Mr Marshall said securing a new location and a new pool had been on his priority list since the near closure and problems associated with the existing pool over the past two years.
“There’s no hiding the need for a new hydro pool and the decision by Armidale Regional Council to apply for funding under this program and get that funding is a great solution for that plan,” Mr Marshall said.
“The woes of Armidale’s hydro pool facility have been ongoing for years.

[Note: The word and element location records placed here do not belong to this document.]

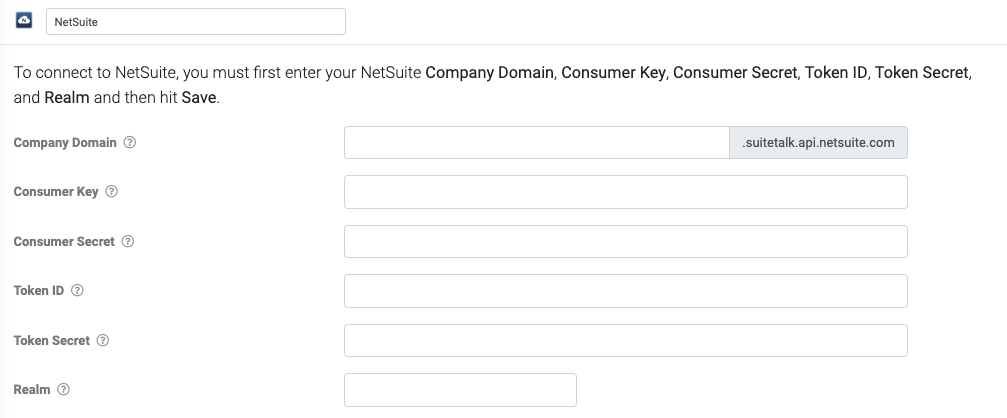The image size is (1007, 418).
Task: Focus the Token Secret entry field
Action: tap(625, 340)
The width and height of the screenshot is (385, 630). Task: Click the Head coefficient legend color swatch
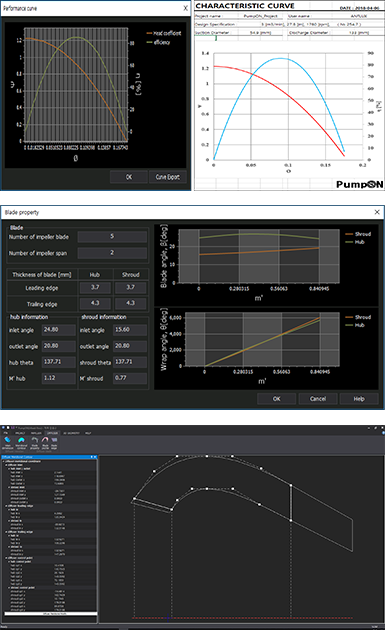149,33
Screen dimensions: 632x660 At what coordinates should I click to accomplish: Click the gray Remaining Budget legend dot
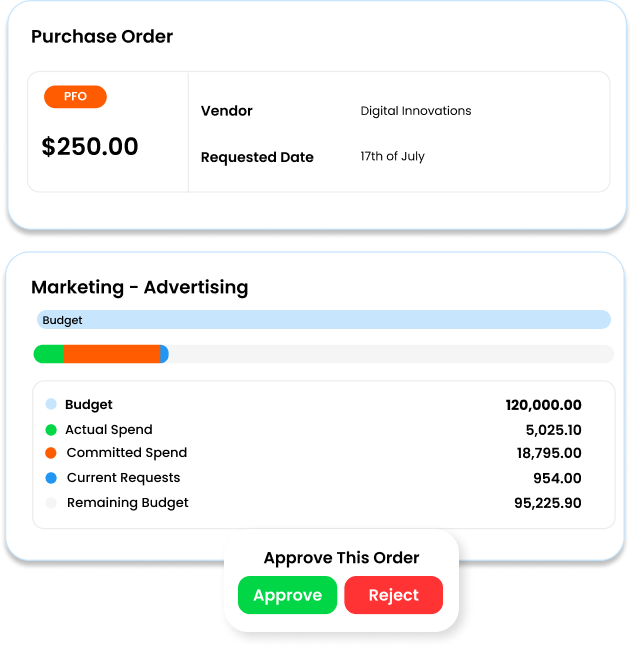click(51, 503)
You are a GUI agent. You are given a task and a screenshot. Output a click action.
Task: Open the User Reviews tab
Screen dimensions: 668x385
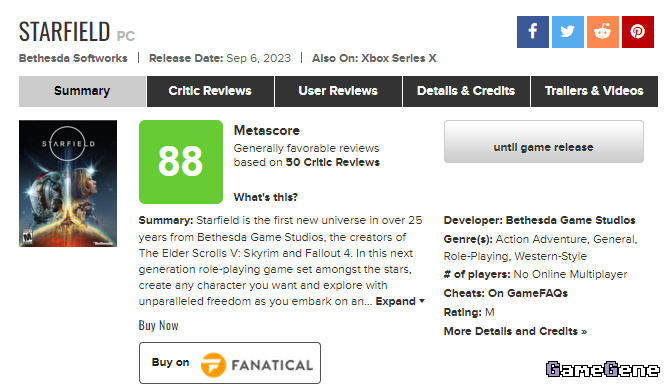coord(338,91)
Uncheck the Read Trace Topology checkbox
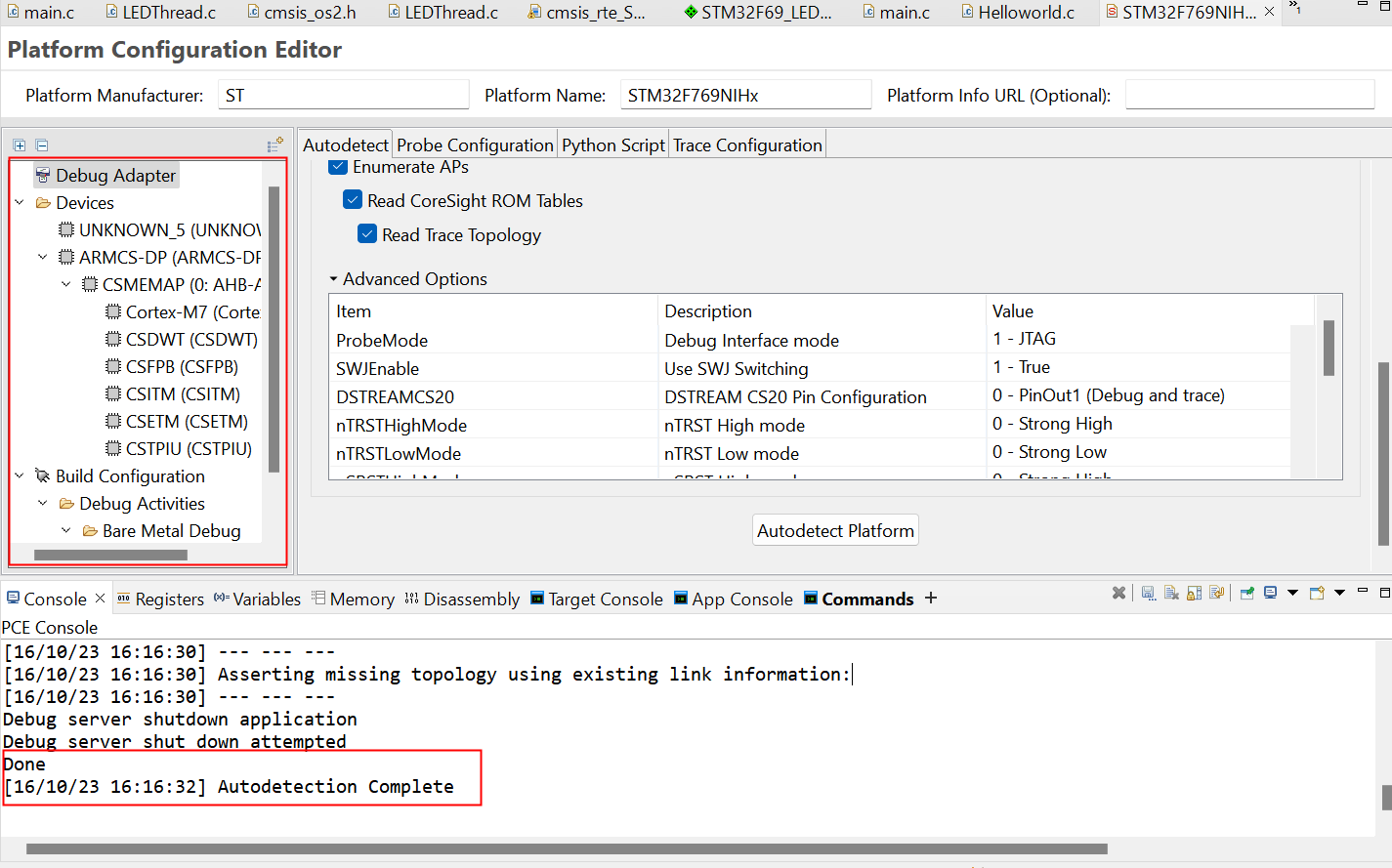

The ageing facility was resuscitated from a premature death in 2017 thanks to the efforts of volunteers, community members, the local council and with a fair bit of push-and-shove from me on behalf of all the stakeholders.
“The Hydro Pool is integral to Armidale’s health infrastructure and forms the basis of many health plans for the elderly, the disabled and those undergoing rehabilitation.”
Cr Bailey said the hydro-pool project had topped the list when Armidale Regional Council consulted with the community about the best projects to put up under the State Government program.
Mr Marshall said the pool project will provide post-operative, therapeutic, and preventative health benefits to a potential catchment of more than 50,000 residents and visitors each year.
“The project will contribute flow-on economic benefits to tax payers via reduced costs of treatment for muscular-skeletal and other medical conditions; positive psycho-social and mental health outcomes; and improved work productivity,” Mr Marshall said.
“Beneficiaries include medical and allied health patients, sports enthusiasts and teams, medical specialists, GPs and allied health practitioners, the aged and disabled sectors, students and university researchers, and learn to swim participants, especially from Armidale’s population of new Australians and foreign visitors.”
Cr Bailey said the project plan was for a 162 square metre indoor heated facility built at Monckton Aquatic Centre and design investigations were underway to determine the exact location of the pool at the centre location.
“Once we agree on the site within the complex then we will get to work and I would expect a 12-month construction period and then it will be open for business,” Cr Bailey said.
Mr Marshall said the plan was to build a stand-alone facility that would be run by council and co-locating the hydrotherapy pool near other pool facilities made operational sense.
“It means that other community groups will have greater access to the facility, supporting the cost of running the pool,” Mr Marshall said.
“This includes groups such as junior swim clubs, aqua-aerobics for older residents and those rehabilitating from sport injuries and special needs groups.
“A more user-friendly hydro pool is key to its ongoing success.
“I commend Armidale Regional Council for being proactive and not waiting for the current facility to finally hit a terminal issue – be it a filter, or a lack of backing from the Local Health District.